FTC Begins Enforcing TAKE IT DOWN Act, Opens Portal for Complaints
The Federal Trade Commission said Tuesday it has begun enforcing the platform requirements in the TAKE IT DOWN Act, marking the point at which covered websites and apps must have systems in place to take removal requests for nonconsensual intimate imagery and act on valid reports within 48 hours.
At the same time, the agency launched a complaint portal, TakeItDown.ftc.gov, for victims and survivors to report platforms that did not comply. According to the FTC, the site is for complaints that a platform either failed to act on a valid removal request or failed to provide a process for people to ask that nonconsensual intimate images be taken down.
The move shifts the law from a statutory deadline to active federal enforcement. May 19 is both the one-year anniversary of the law’s enactment and the deadline Congress set for covered platforms to have compliant notice-and-takedown systems in place.
Under Section 3 of the law, platforms must provide a clear way for victims or their authorized representatives to submit written removal requests. Once a valid request is received, the platform must remove the reported intimate photo or video and make reasonable efforts to remove known identical copies as soon as possible, and no later than 48 hours later.
The FTC also published new consumer guidance on how people can use the law and business guidance for companies on how to comply.

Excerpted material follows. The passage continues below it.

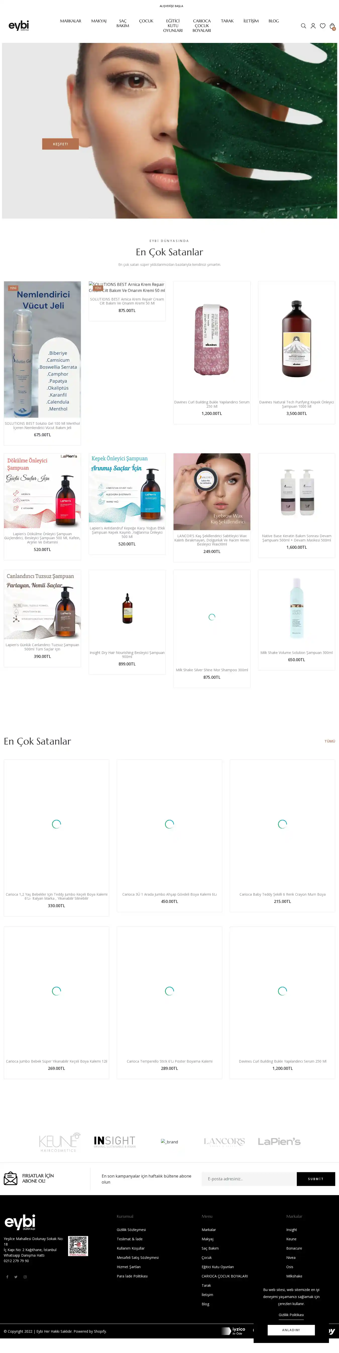This screenshot has height=1353, width=339.
Task: Open the MARKALAR menu item
Action: coord(70,21)
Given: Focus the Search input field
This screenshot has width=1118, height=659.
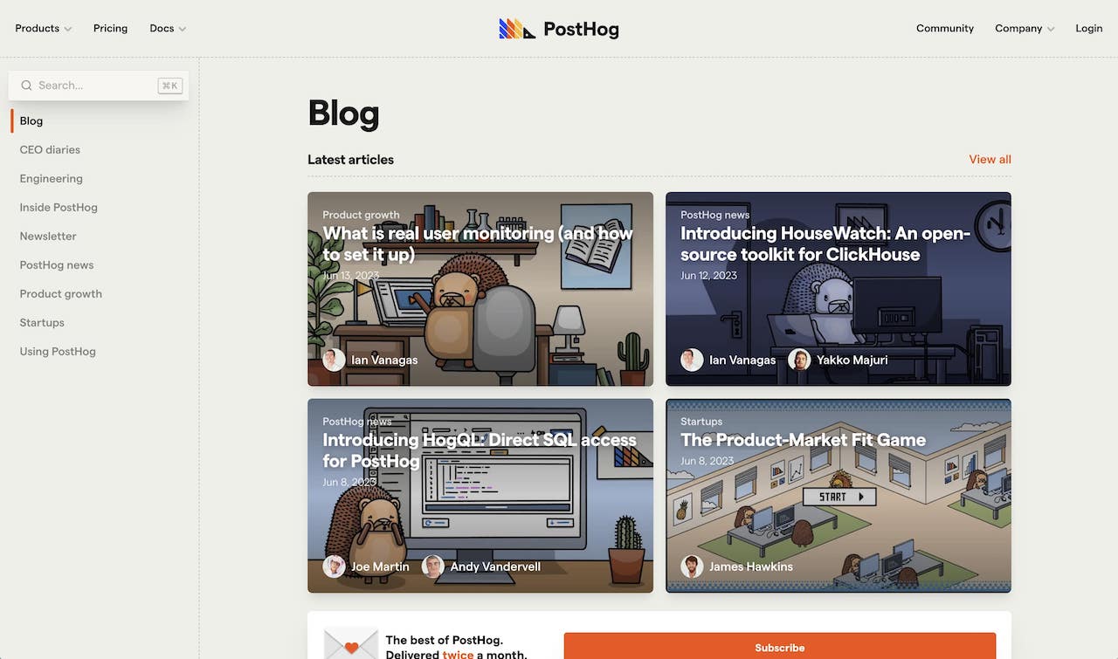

In that business guidance, the agency said platforms should make the reporting process easy to find and allow requests from people who do not have accounts, among other steps.
The agency said failures to meet those notice-and-takedown obligations are enforceable by the FTC. Its business guidance says violations may lead to enforcement action, including civil penalties.
FTC Chairman Andrew N. Ferguson said last week that he had sent reminder letters ahead of the deadline to major platforms, including Alphabet, Amazon, Apple, Bumble, Discord, Match Group, Meta, Microsoft, Pinterest, Reddit, Snapchat, TikTok and X.
The TAKE IT DOWN Act was signed into law on May 19, 2025. It created criminal penalties for people who intentionally publish nonconsensual intimate imagery, including AI-generated digital forgeries, and established a separate FTC-enforced takedown regime for platforms under Section 3.
That means the law now reaches both the people who post such material and the platforms that host it. The imagery covered by the law includes nonconsensual intimate photos and videos, as well as deepfake-style sexual images generated with artificial intelligence, an area the FTC and Ferguson have framed as a growing digital-exploitation risk, particularly for minors.
The statute treats platform noncompliance with Section 3 as a violation enforceable under the FTC Act, the agency said in its announcement Tuesday.
Ferguson said in the FTC press release: “Thanks to First Lady Melania Trump’s dedication, the public, especially children, will have recourse against digital exploitation and extortion. In the age of AI, anyone can be targeted, and that becomes even more appalling if children are involved. The TAKE IT DOWN Act empowers families and provides the FTC with an effective tool to protect minors against this form of abuse.”